John, I'm encouraged and strengthened by reading this post. I'm with you when you write, "I'd like a definite, hopeful vision I can hold onto in hard times." Instead, God draws me to himself. I'm reminded how we often ask each other, Do we want the giver or the gift? When my self-constructed vision has been peeled away--and as you say, "...this is not always a pleasant experience"--I'm somehow enabled to let go. At that point I can genuinely respond, I want the giver. This brings me full circle back to waiting in silence, trusting in his presence and action. Thanks so much for your investment in writing such a thoughtful, insightful reflection on hope. Blessings, Anna

Daniel said...

I, too, am thankful for your investment in writing this post. I want my hope to be more of a "stance" or "a way of living," less influenced by or attached to my ideas about God and my own desires. And though I'm committed to this, I inevitably confuse the two in the midst of daily life. Thanks for offering this reflection as a helpful reminder.

jen said...

"If hope is anything, it must be a basic stance we take, a way of living in the world--"

This morning I was listening to the hymn In Christ Alone, and the first verse says "In Christ alone my hope is found." I thought of your post John, and I have been very much encouraged by it. After listening to this hymn, I would even venture to say that if Christ is anything, He must be the foundation for the stance we take, the only way by which we live in the world. If hope exists, if Christ is, then I believe you are right: they are natural and good and calling us to be open and new in each moment. I'm still thinking about the implications of hope being deeply rooted in our lives, and I appreciate your posting.

RC said...

John, thank you for this wise, insightful post. I could quote several different insights from it and say they were my favorite, but this one really does stand out to me: "...rather than a commitment to particular ideas about our future or doctrines about heaven. [Hope] is an openness toward God who is newly present in each moment...." Amen! I continue to be grateful for the way we are encouraging and supporting one another in living our lives in God this way. It really means a lot to me.
--Rickey

Paul Corrigan said...

I'm grateful for your post, John, and for the comments by everyone else, in this recent round of inter-relating.
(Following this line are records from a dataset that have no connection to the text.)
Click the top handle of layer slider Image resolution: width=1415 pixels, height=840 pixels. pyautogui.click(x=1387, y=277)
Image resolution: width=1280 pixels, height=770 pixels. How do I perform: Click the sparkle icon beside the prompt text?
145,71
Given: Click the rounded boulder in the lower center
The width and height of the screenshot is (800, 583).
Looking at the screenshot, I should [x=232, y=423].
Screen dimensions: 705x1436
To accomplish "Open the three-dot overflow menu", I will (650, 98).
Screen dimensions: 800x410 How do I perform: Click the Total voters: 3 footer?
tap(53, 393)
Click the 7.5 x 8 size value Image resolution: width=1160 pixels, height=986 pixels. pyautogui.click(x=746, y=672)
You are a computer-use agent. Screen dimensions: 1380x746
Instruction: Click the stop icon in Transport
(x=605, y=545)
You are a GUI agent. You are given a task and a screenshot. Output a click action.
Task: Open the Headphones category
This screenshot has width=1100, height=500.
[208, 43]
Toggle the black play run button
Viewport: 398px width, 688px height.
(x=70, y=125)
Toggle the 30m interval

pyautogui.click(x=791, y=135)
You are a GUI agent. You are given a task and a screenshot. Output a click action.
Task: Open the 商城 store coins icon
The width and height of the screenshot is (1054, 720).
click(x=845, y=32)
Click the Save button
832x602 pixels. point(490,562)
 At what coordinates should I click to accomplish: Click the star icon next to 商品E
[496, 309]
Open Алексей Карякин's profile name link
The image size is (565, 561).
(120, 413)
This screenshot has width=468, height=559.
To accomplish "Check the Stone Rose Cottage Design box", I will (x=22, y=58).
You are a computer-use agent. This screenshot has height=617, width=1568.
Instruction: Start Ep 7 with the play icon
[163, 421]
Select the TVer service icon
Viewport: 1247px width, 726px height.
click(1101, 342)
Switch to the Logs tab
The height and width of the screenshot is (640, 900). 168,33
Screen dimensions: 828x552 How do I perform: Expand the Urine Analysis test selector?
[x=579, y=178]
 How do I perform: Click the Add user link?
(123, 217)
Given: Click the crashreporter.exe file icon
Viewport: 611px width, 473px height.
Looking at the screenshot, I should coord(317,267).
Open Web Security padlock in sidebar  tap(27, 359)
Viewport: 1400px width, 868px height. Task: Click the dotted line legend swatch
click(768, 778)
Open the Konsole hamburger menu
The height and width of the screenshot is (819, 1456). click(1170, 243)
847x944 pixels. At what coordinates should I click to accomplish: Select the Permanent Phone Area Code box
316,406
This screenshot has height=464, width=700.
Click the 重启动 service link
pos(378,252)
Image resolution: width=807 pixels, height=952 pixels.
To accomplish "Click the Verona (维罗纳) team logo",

I like the idea of hope being natural. I like to think that all of the good things of the gospel way of living--all the fruit of the spirit--are natural in the sense of they just happen when we don't have things in the way actively preventing them, when we learn to live in the spirit, which was our first condition.

May we do this in our dialogue and beyond our dialogue.

Mark Wills said...

John, I've really missed seeing you around VDS! Thanks for this deep post. My favorite part was the last sentence: "As hopeful people, we live in an attitude of trust toward something that goes far beyond our comprehension and our conscious desires."

Julian of Norwich's observation is the foundation of my hope: "All shall be well, and all shall be well, and all manner of things shall be well"

Bill Lewis said...

Great to hear all of your encouraging words, thoughts, prayers and reflections.

In some sense it seems that I tend to put my hope in "what" rather than in "who". What needs to happen, what do I need, what do I need to do. The alternate is who is reliable in all circumstances.

"In Christ Alone" all shall be well!